[Collected data entries]
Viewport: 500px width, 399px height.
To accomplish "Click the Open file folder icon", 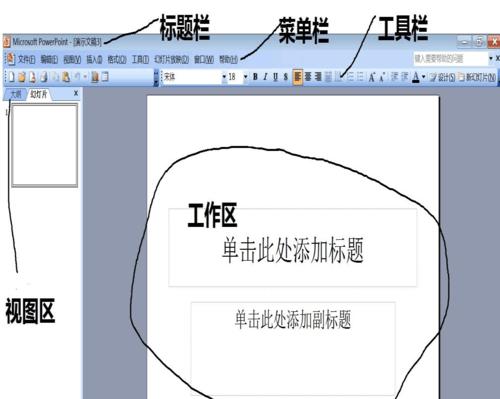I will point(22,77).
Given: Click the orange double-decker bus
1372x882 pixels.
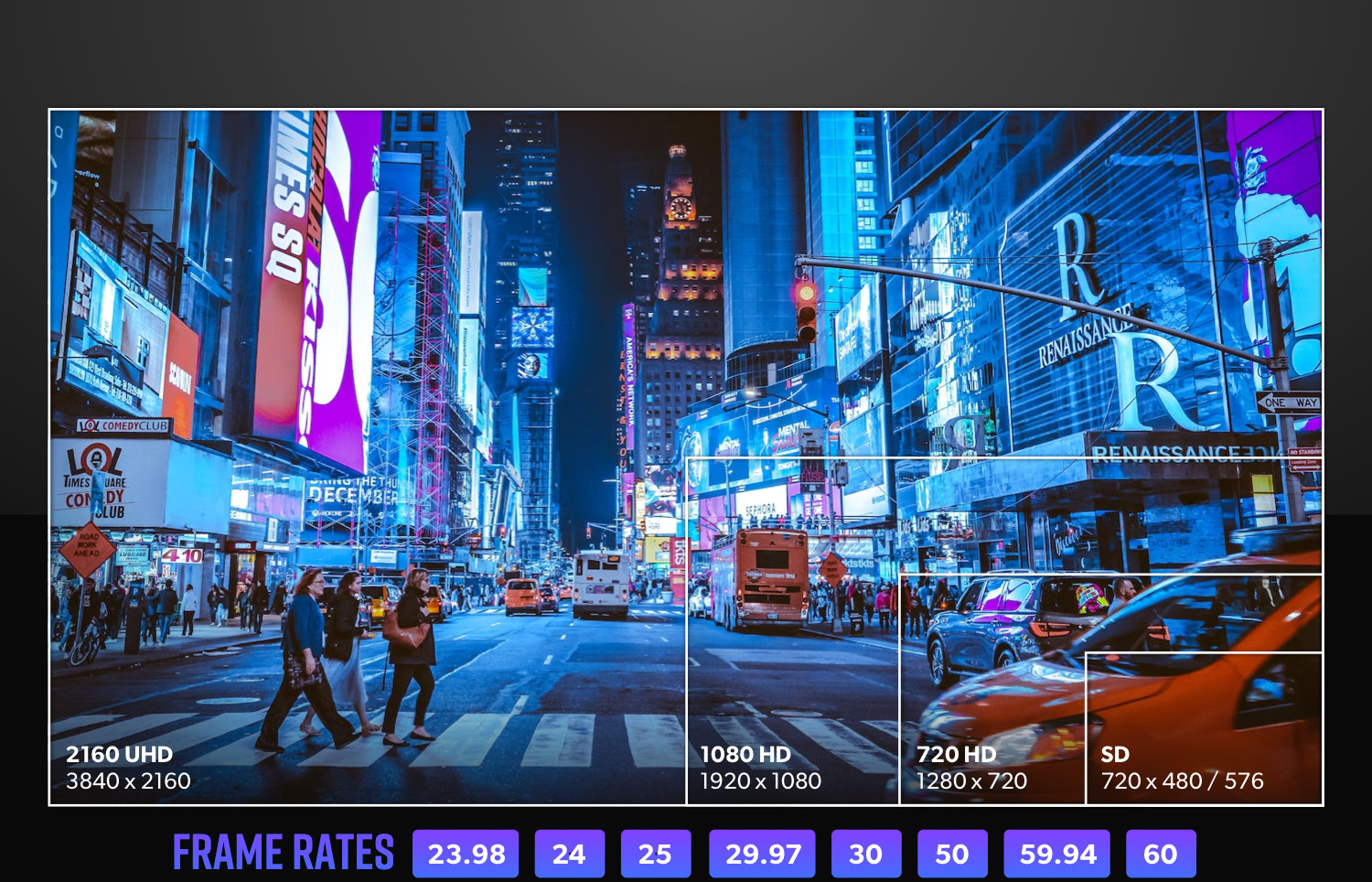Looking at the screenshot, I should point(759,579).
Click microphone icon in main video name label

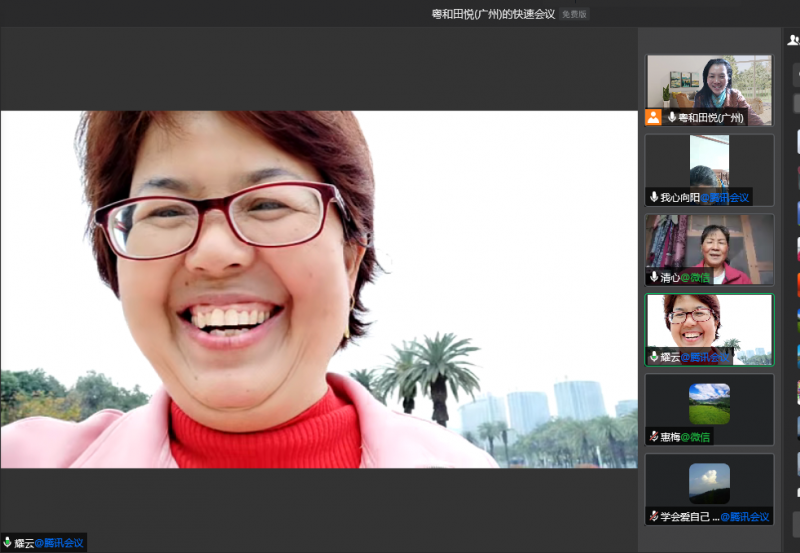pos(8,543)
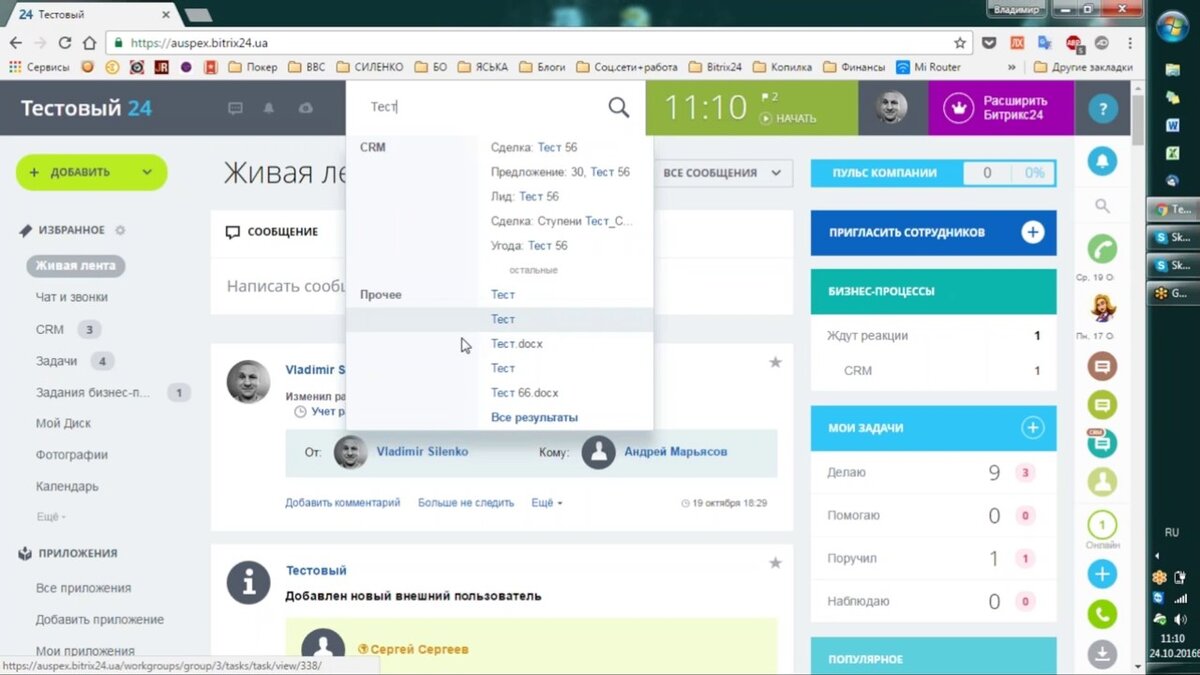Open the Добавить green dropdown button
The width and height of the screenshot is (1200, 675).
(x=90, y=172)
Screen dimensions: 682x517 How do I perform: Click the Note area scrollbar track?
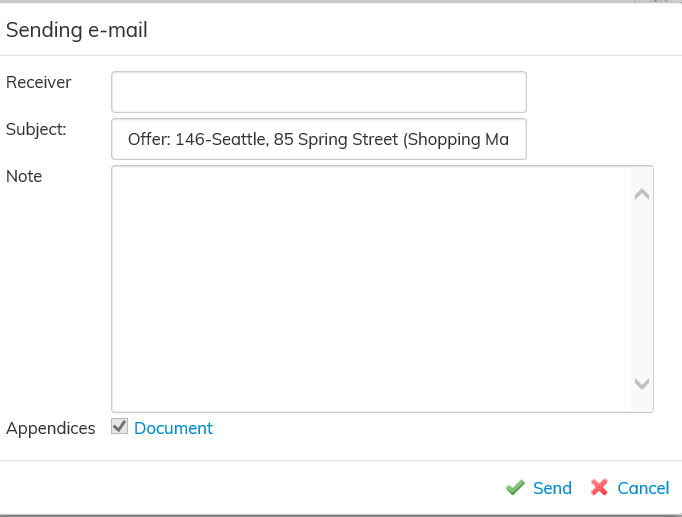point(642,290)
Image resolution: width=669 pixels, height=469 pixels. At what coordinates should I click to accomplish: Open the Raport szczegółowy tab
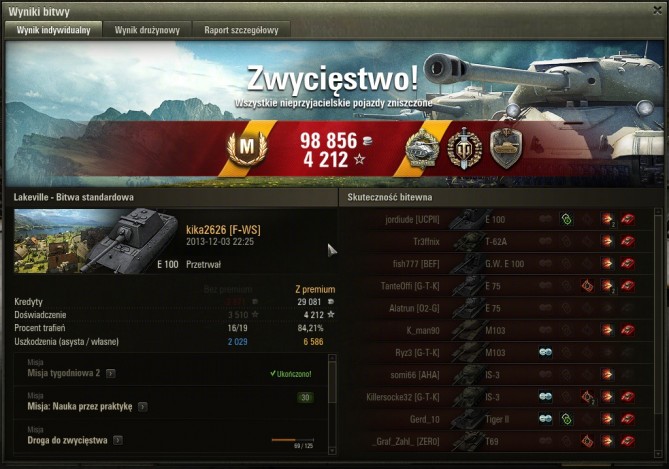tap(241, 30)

---

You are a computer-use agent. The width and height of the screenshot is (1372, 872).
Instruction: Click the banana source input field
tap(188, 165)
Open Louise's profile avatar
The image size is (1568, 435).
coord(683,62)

==

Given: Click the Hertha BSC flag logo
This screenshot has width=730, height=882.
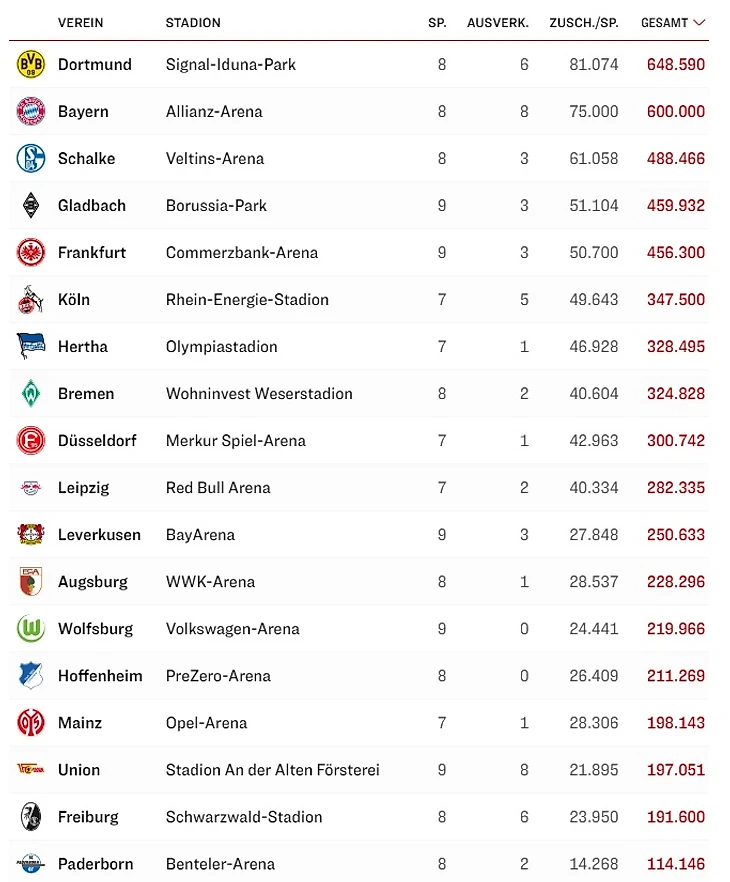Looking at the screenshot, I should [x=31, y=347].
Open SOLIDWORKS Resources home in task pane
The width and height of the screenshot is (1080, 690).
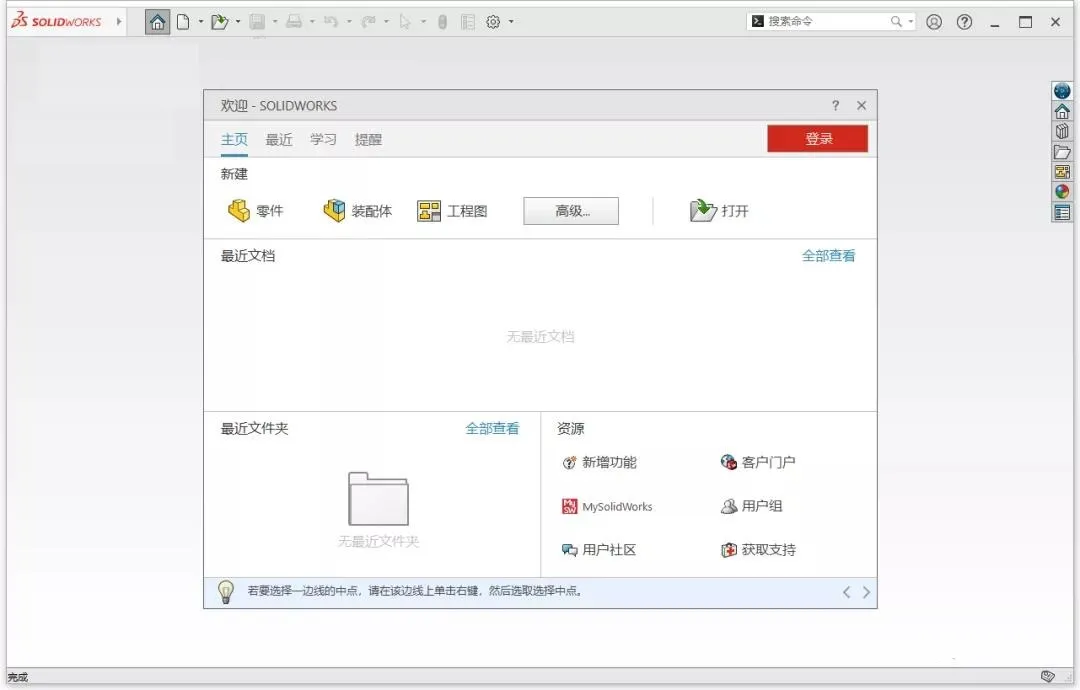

__TASK OBJECTIVE__
What you return must match the lines above from the one with "Given: Click the Hertha BSC flag logo" through the one with "The width and height of the screenshot is (1080, 690)." exactly, with both ends included and the pictures excluded.

__SOLUTION TO THE PROBLEM__
Given: Click the Hertha BSC flag logo
This screenshot has width=730, height=882.
Looking at the screenshot, I should [x=31, y=347].
Open SOLIDWORKS Resources home in task pane
The width and height of the screenshot is (1080, 690).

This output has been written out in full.